WHAT TO PRODUCE> Output the lines starting with the one that contains "You are a GUI" and continuing through the one that contains "tap(2111, 259)", each reproduced verbatim. Leave the pictures out of your answer.

SUPPLIED RECORDS>
+ + + +

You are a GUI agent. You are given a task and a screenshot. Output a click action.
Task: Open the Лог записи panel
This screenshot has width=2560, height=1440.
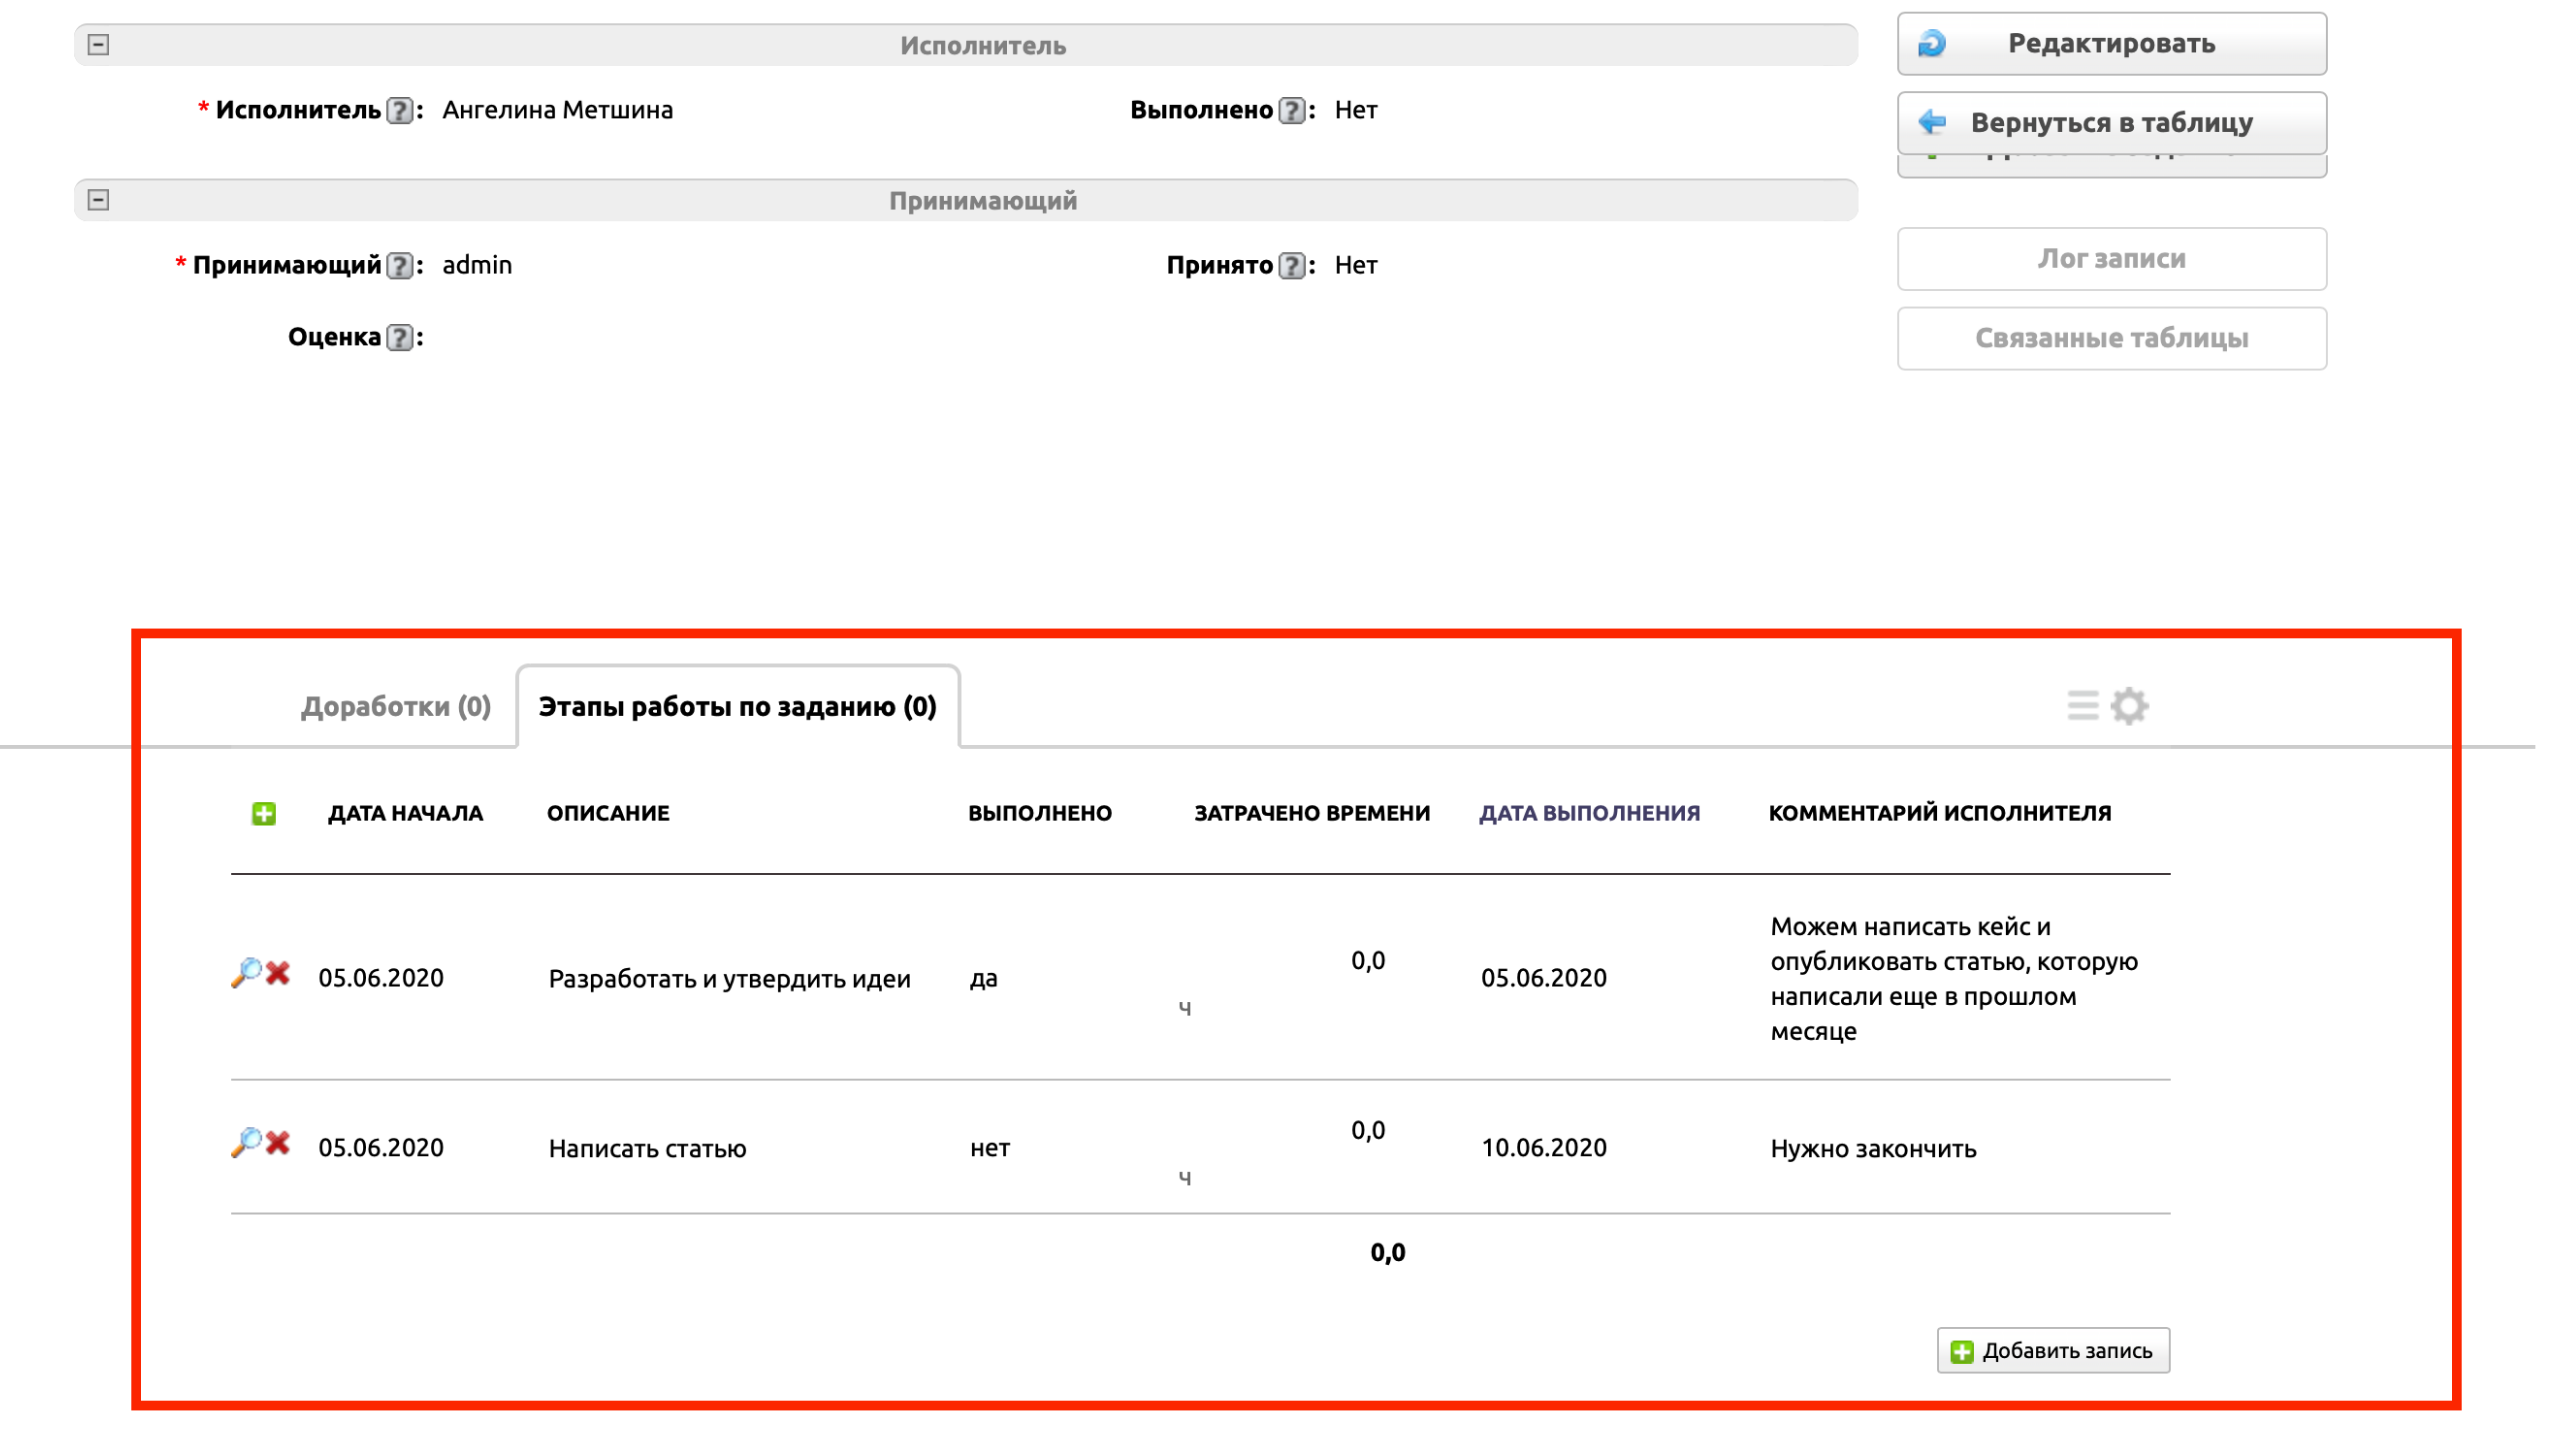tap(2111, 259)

+ + + +

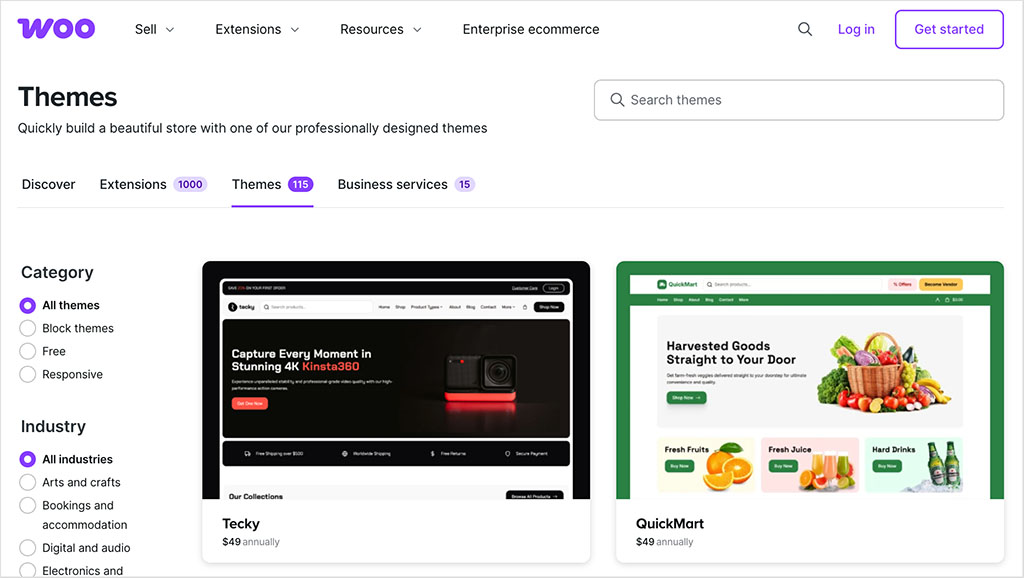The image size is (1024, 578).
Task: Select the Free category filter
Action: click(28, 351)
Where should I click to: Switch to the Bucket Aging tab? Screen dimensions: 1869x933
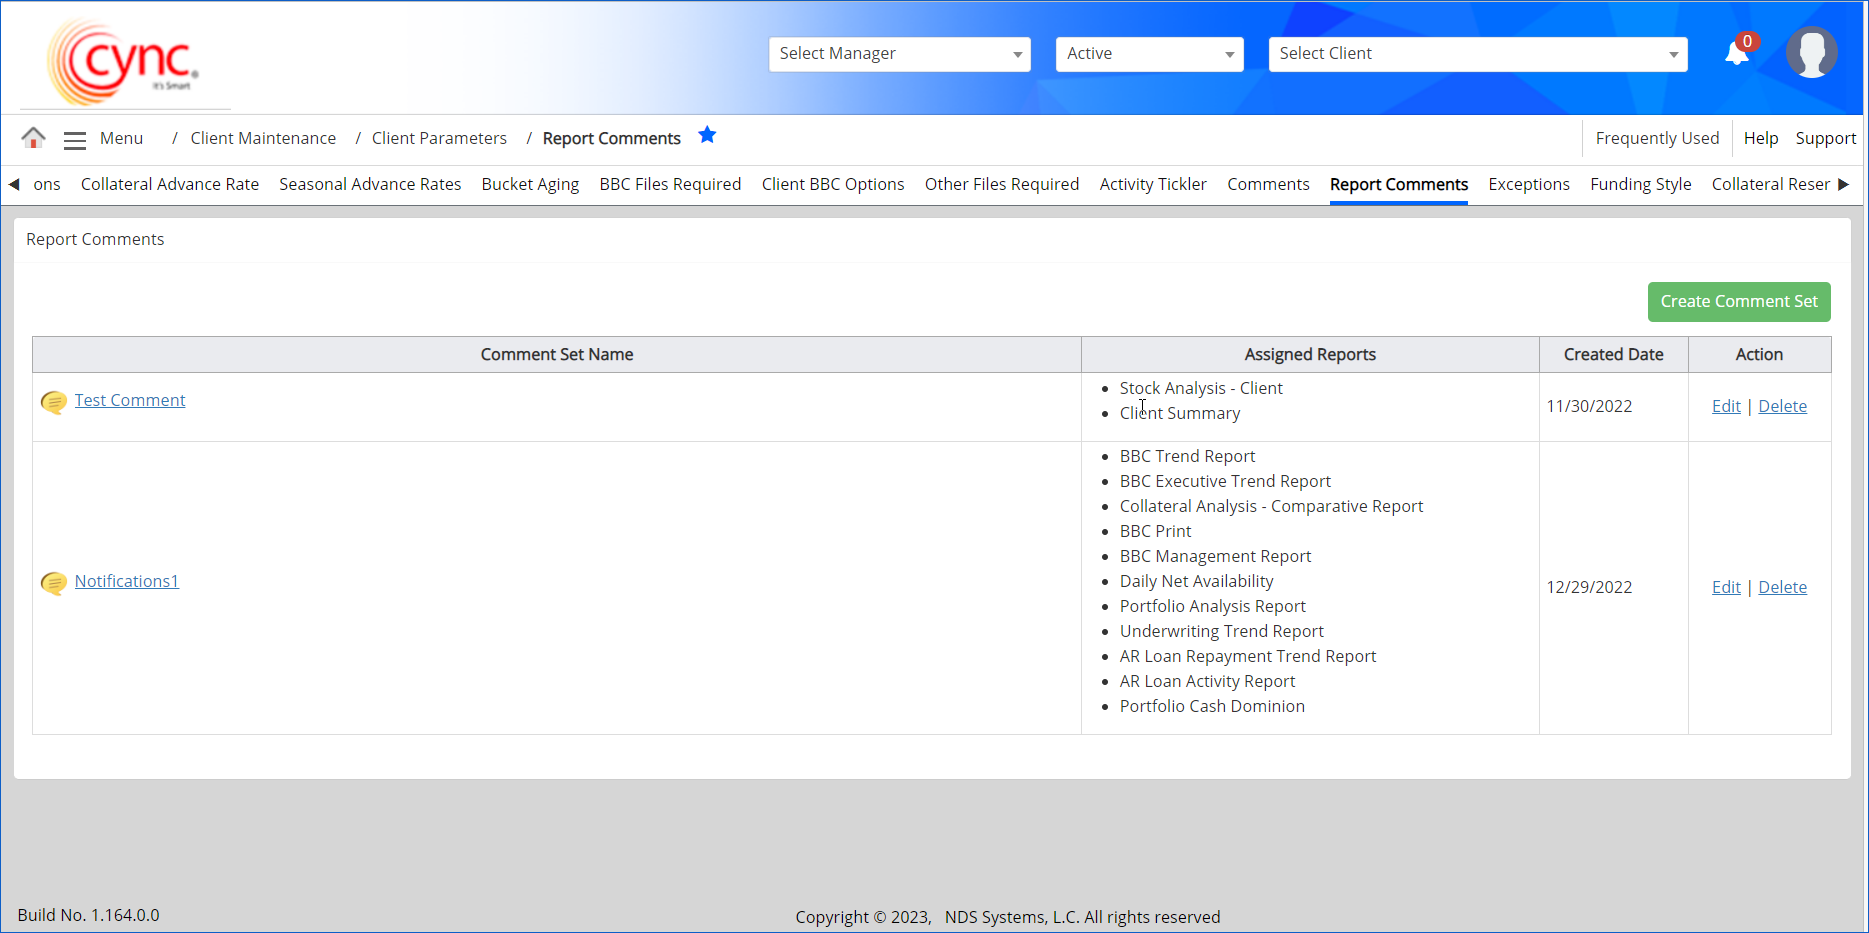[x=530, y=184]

+ + + +

EXPECTED ANSWER>
You are a GUI agent. You are given a task and a screenshot. Output a click action.
Task: Open the Лог записи panel
This screenshot has width=2560, height=1440.
tap(2111, 259)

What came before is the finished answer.